My dad wasn’t much better. His cruelty left me believing I was a mistake before I even had the words to describe it. Between him, my mom, and the endless cycle of foster care and hospitals, I grew up convinced nothing, and no one was permanent.

By 18, I’d been in multiple institutions and foster placements. I carried diagnoses like CPTSD, ADHD, DID, and abandonment issues. My IQ tested high (141), but trauma warped how it expressed itself, sometimes razor-sharp, sometimes spirals of overthinking.

I came to accept myself as sapiosexual at 23. Two years later, when I told my dad, his reaction was rejection and hostility. When I introduced my boyfriend, he tried to throw me out of his house. That burned into me: if family won’t accept me, who will?

I spent five years in the Montana Army National Guard as a Bradley Fighting Vehicle Maintainer. I expected pride, but instead I left with deeper hatred of humanity. Seeing war firsthand convinced me humanity is a plague, and in my darkest thoughts, I’ve believed the world would be better with fewer people in it.

Religion once gave me structure—I was Pentecostal during my marriage. But betrayal by my wife (with my father, no less) shattered that faith. Now, I call myself spiritual, not religious. I study many beliefs, take what resonates, and discard the rest.

I’ve attempted suicide 42 times and failed at each. I tattooed a semicolon and “42” on my left thumb to remind myself: 42 times I tried to end the story, and 42 times it continued. I don’t see life as a gift, at least not for myself. I see it as something forced on me. But sheer vindictive will keeps me going. I live to prove wrong everyone who said I couldn’t.
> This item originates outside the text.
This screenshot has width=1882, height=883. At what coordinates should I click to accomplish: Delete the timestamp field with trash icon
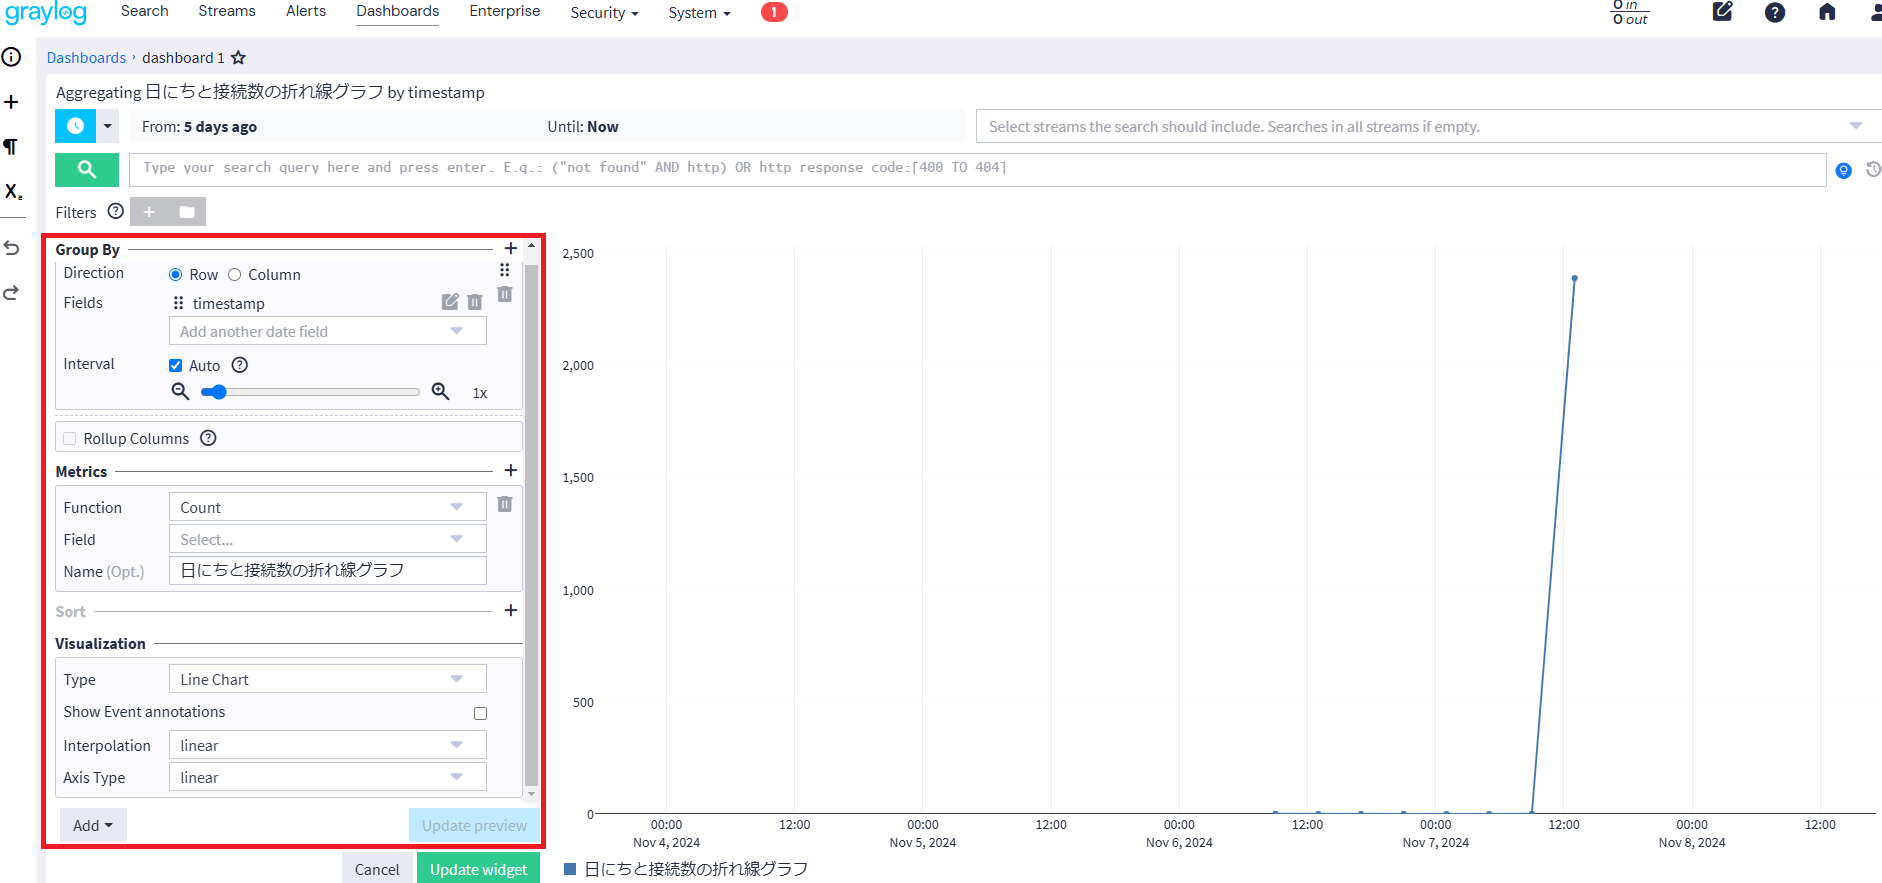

Inside me, I’m not alone. I live with three different people. Myself, my shadow, and the chaotic insanity that whispers twited thoughts.

My coping has evolved to form many things. Shadow work and meditation to face the dark. Tattoos instead of self-harm, pain turned into meaning.
I struggle with crowds, I need my back to the wall, and I need my eyes on the exit. Calm feels foreign; survival is my normal.

Relationships are complicated. I’ve been betrayed in the worst ways. I expect betrayal from everyone, eventually. Still, I crave connection I’m kind (though an asshole at times), I want trust, and I want someone to prove my worldview wrong.

My tattoos are survival marks: My left arm covered in runes (“Druid’s Mark”). My right arm a memorial for friends and my sister. My left thumb, semicolon + “42.”.

At the core, my philosophy is simple: Trust no one. Expect betrayal. Life happens, then we get shit on.


And yet—I keep going. Because I exist. Because I endure. Because even if I don’t believe I was meant to be here, I am. And I’ll keep proving wrong the ones who tried to bury me. And thus Forward i march, seeking and searching for that which i have never known.